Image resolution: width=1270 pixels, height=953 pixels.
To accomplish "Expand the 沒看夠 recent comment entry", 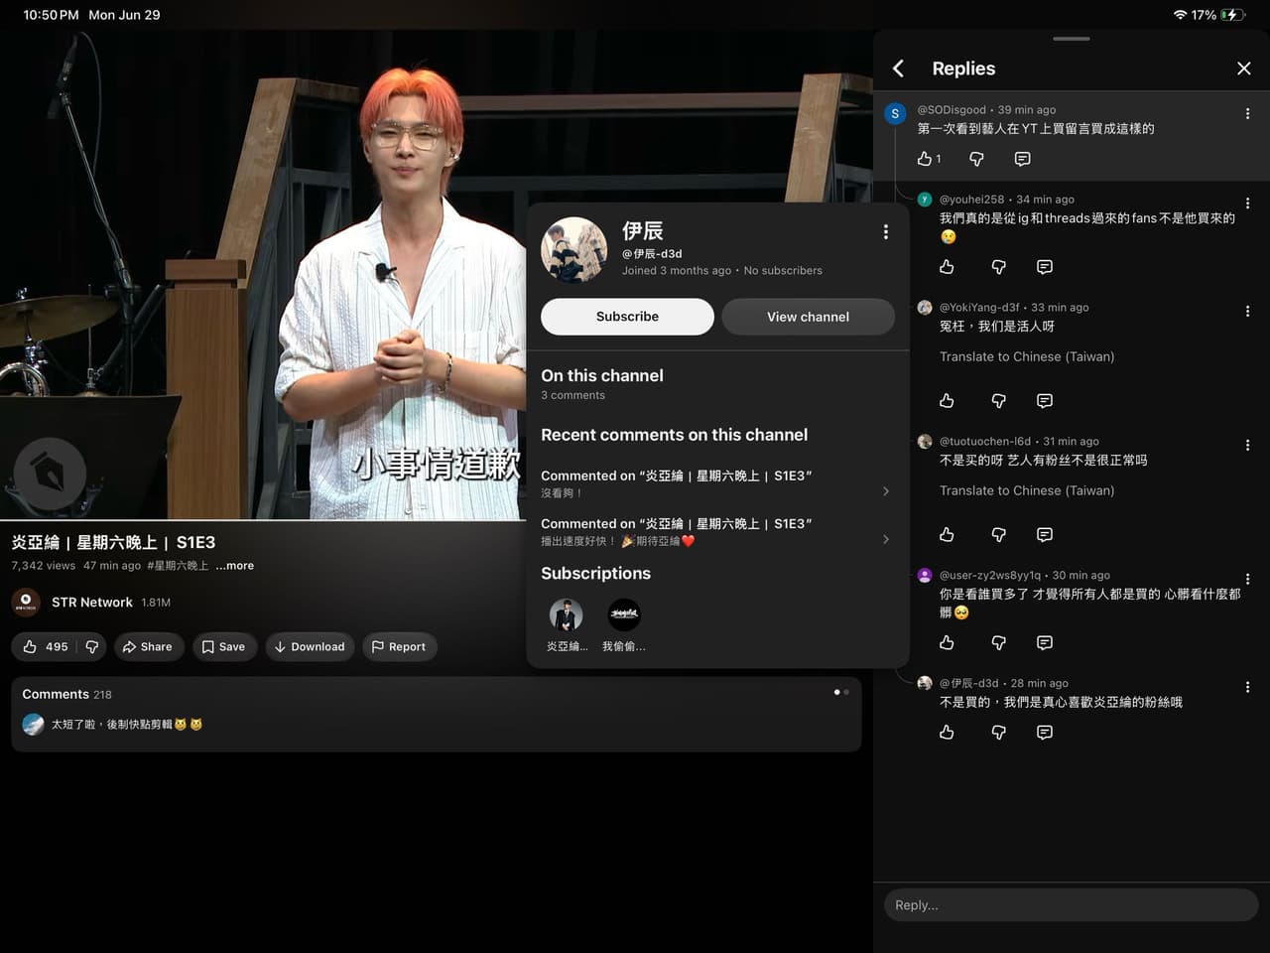I will pyautogui.click(x=716, y=483).
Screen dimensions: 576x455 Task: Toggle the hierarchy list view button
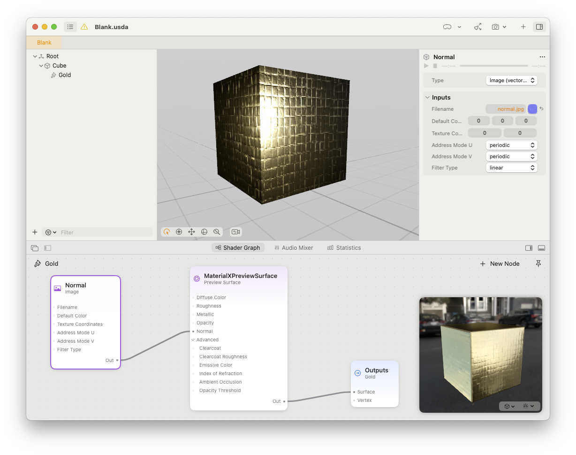pos(70,27)
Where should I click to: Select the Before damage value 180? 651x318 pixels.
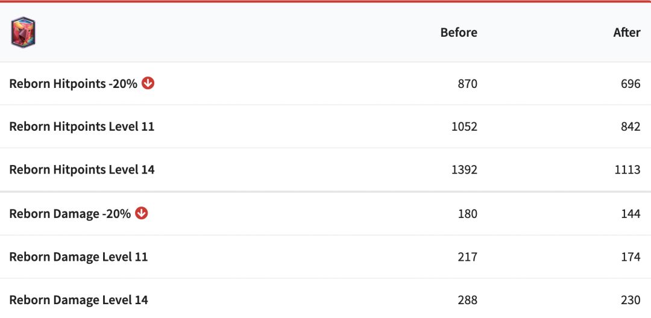467,214
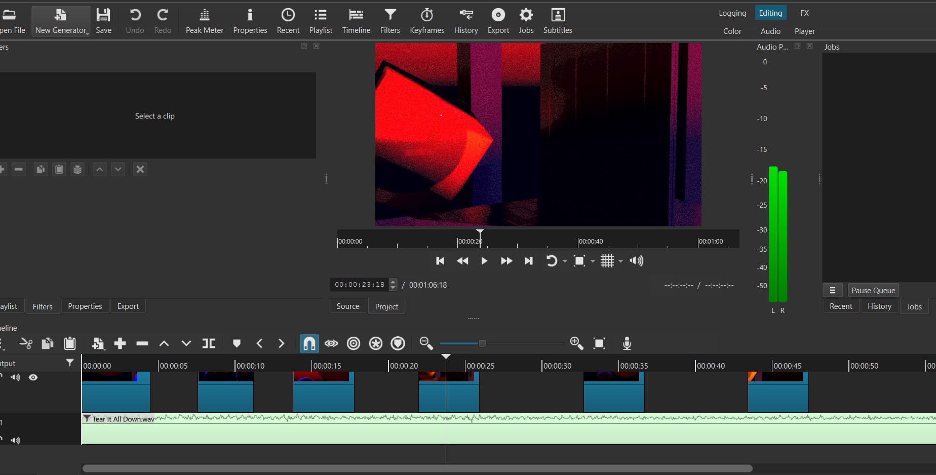Viewport: 936px width, 475px height.
Task: Switch to the Color layout
Action: point(732,31)
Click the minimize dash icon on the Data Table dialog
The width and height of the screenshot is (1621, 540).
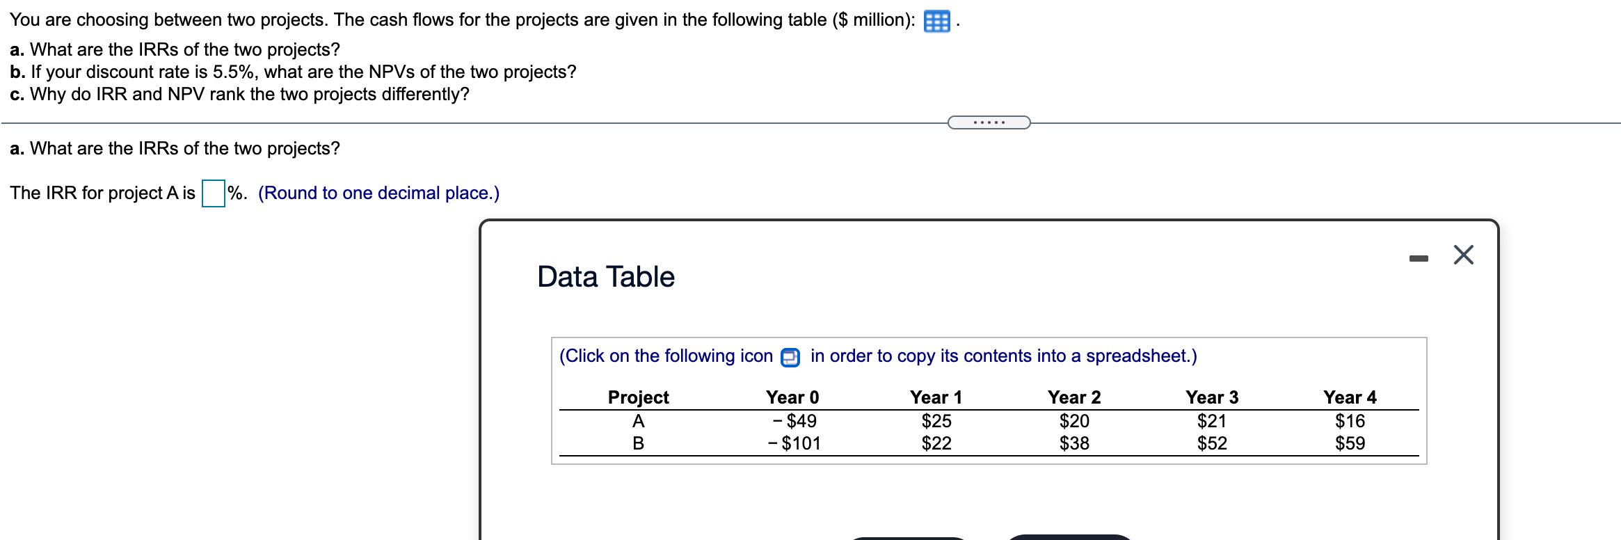1419,257
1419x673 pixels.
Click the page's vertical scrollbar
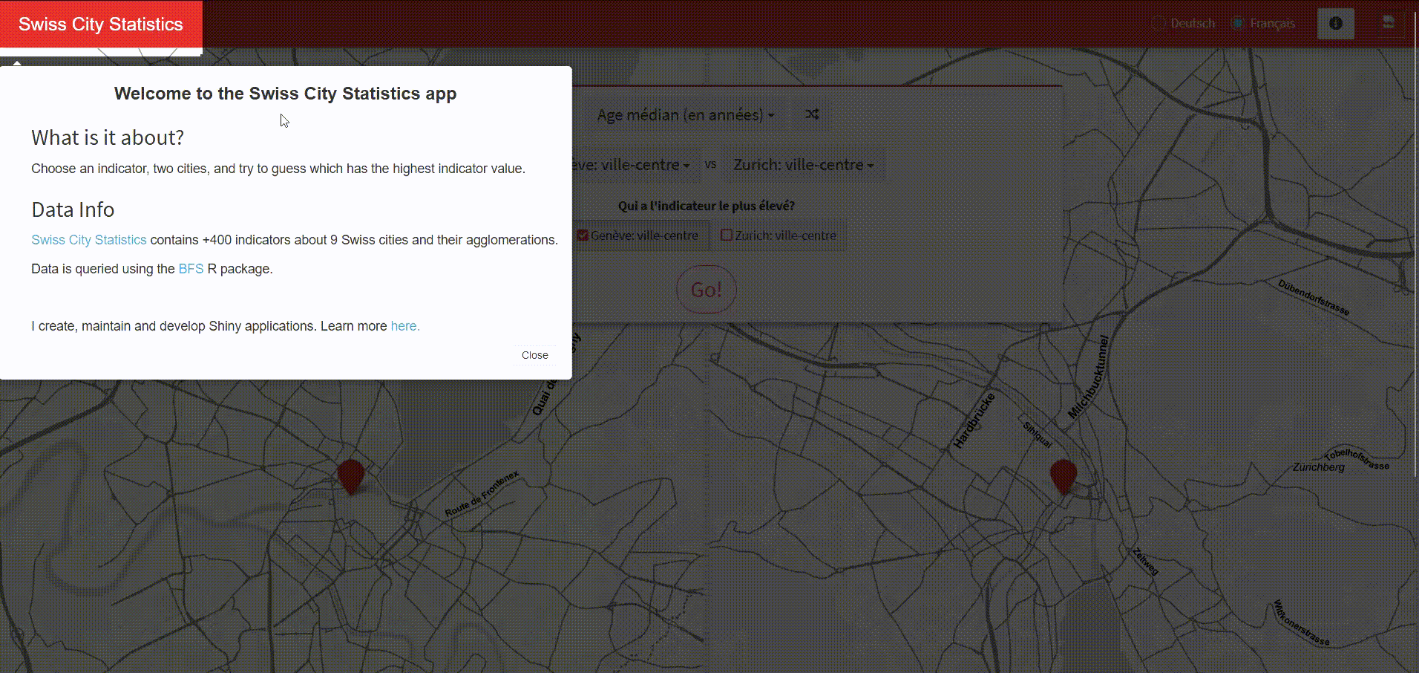(x=1415, y=260)
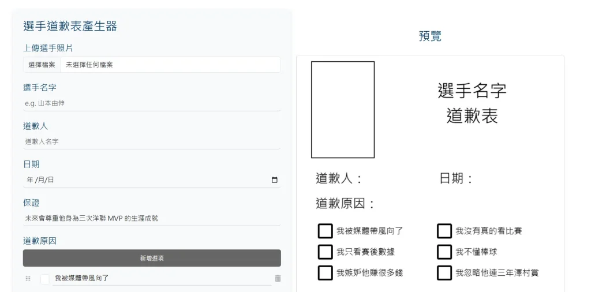
Task: Click the 保證 text field
Action: (152, 218)
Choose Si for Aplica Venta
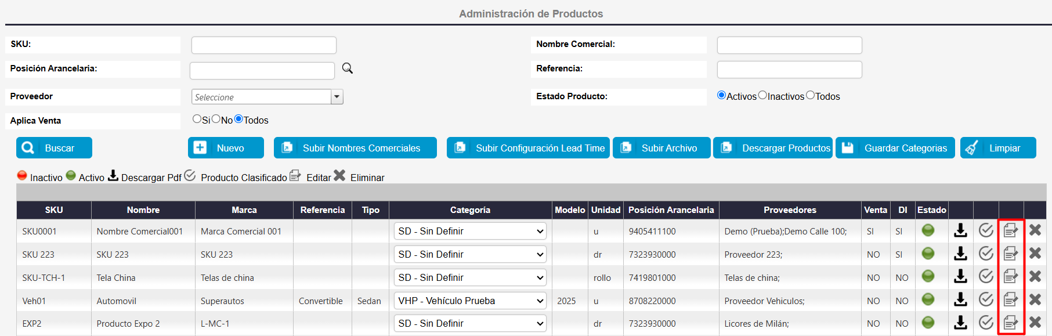 (197, 119)
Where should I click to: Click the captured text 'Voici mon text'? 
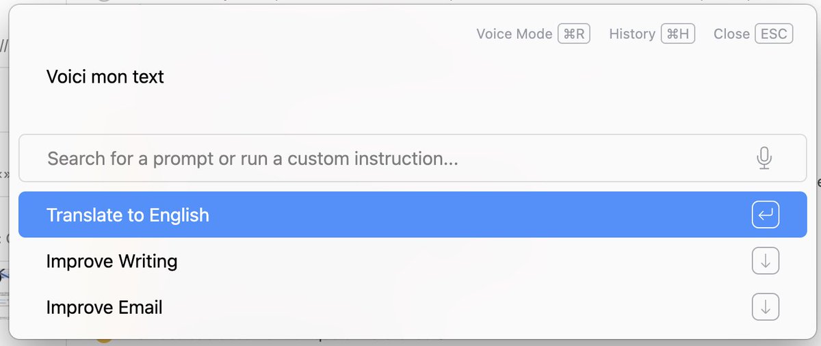click(x=105, y=77)
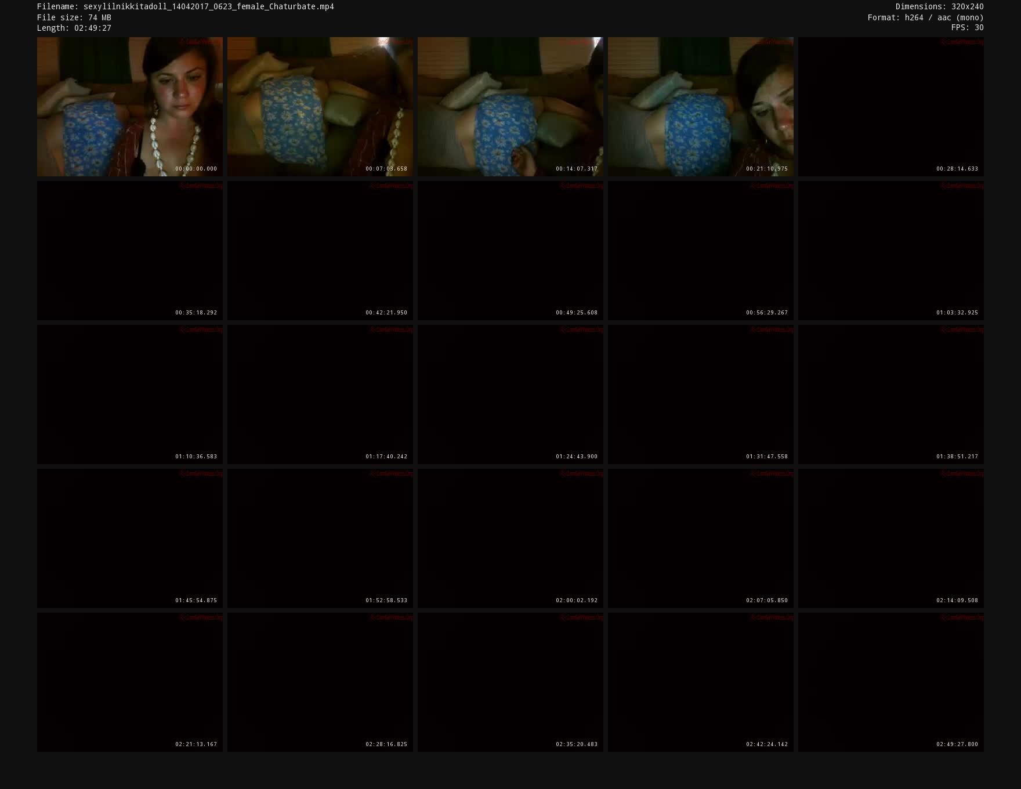Image resolution: width=1021 pixels, height=789 pixels.
Task: Click the thumbnail at 01:52:58.533
Action: [x=320, y=538]
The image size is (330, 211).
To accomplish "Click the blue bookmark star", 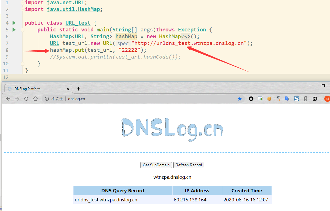I will click(x=240, y=99).
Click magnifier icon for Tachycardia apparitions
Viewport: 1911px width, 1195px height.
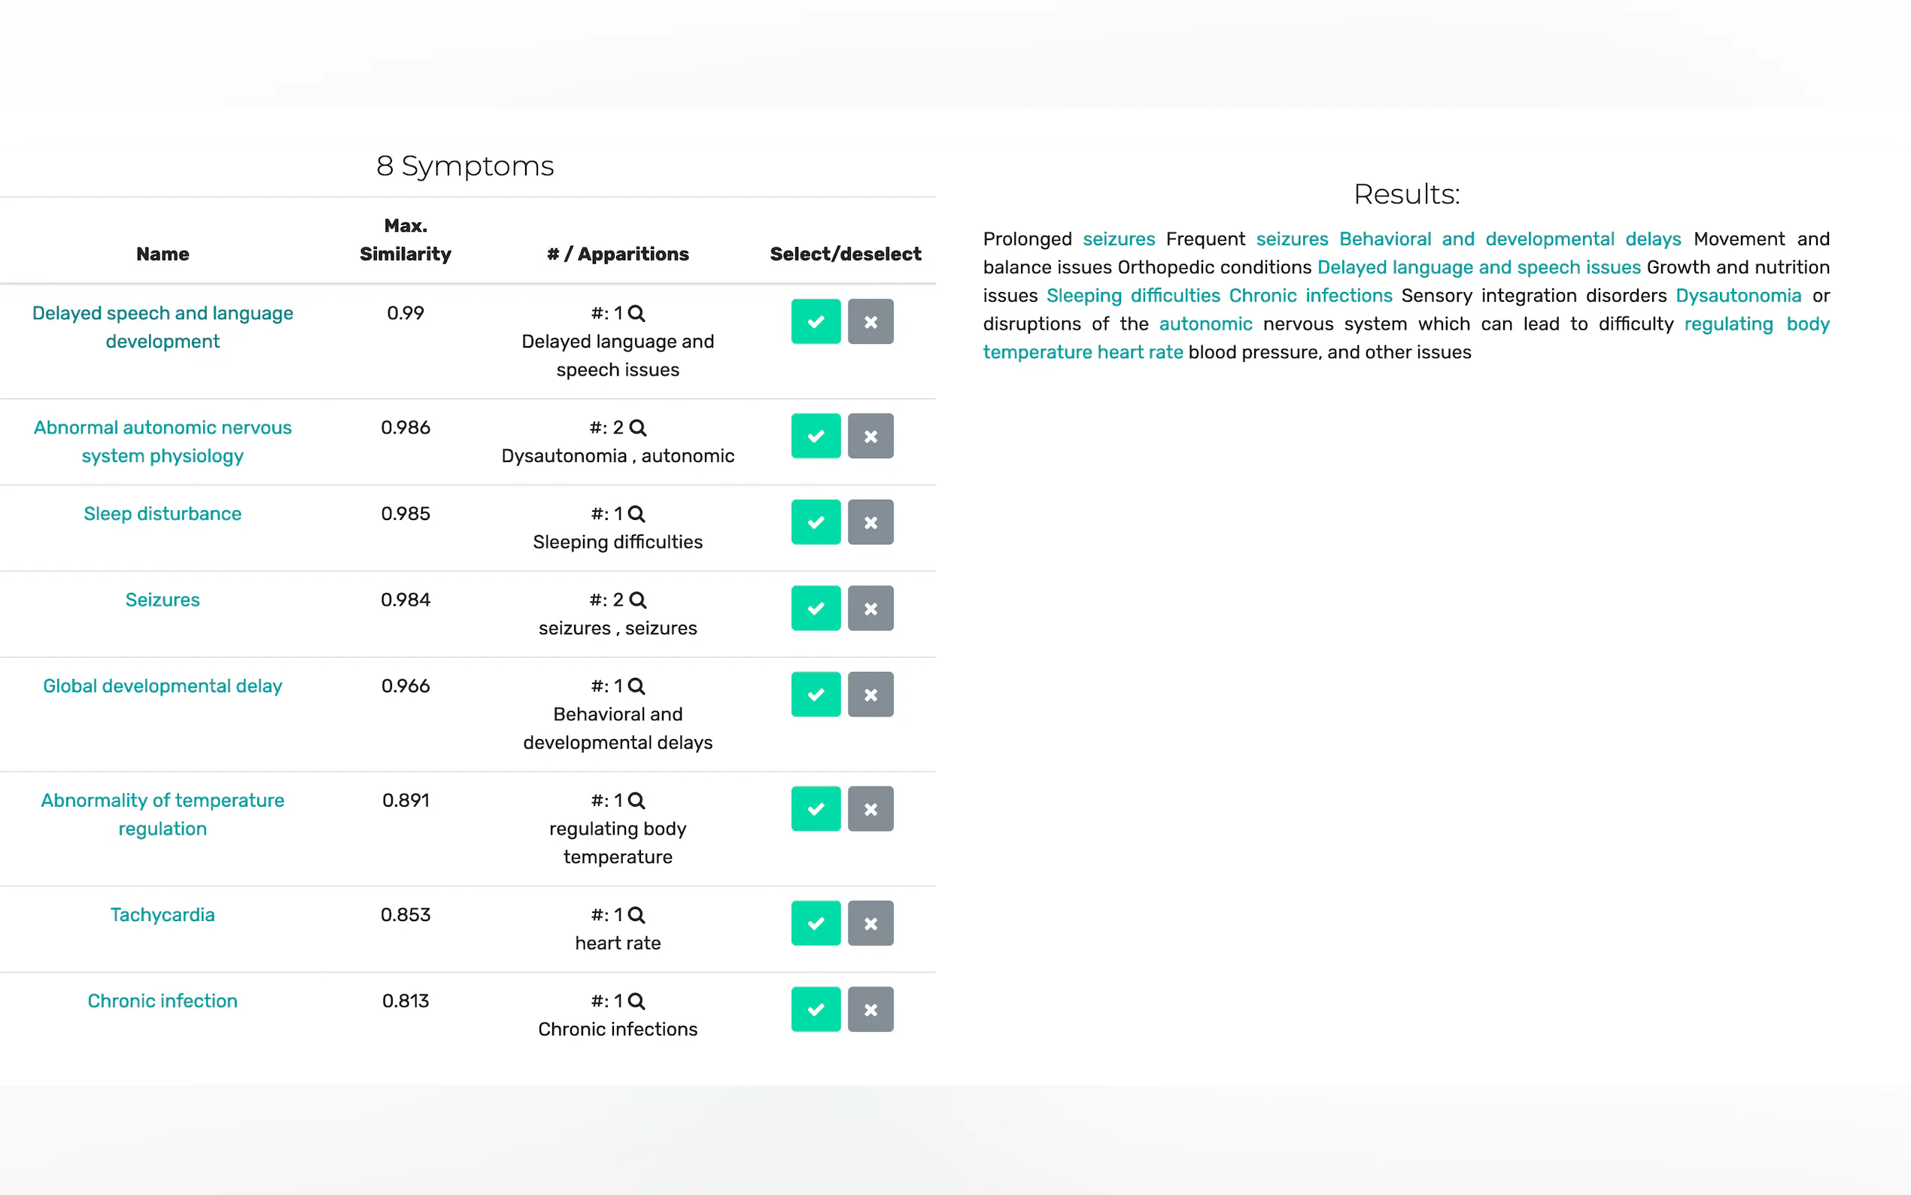(636, 914)
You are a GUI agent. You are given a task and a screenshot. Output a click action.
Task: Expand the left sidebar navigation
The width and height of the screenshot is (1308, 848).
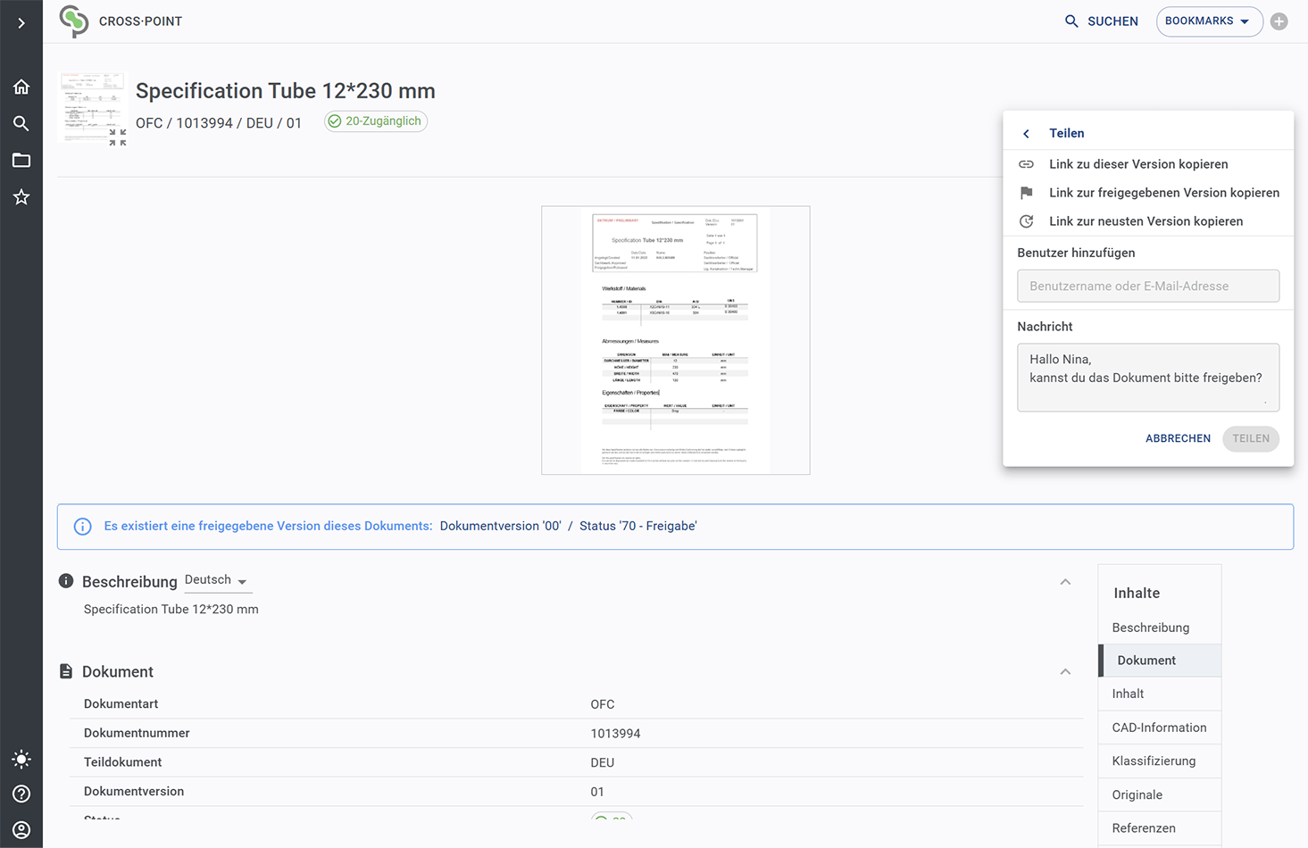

TO BE DONE = Collect every line of the data above that contains the word "text".

SOLUTION TO THE EXERCISE =
Task: Click the 保證 text field
Where should I click to: Click the captured text 'Voici mon text'? 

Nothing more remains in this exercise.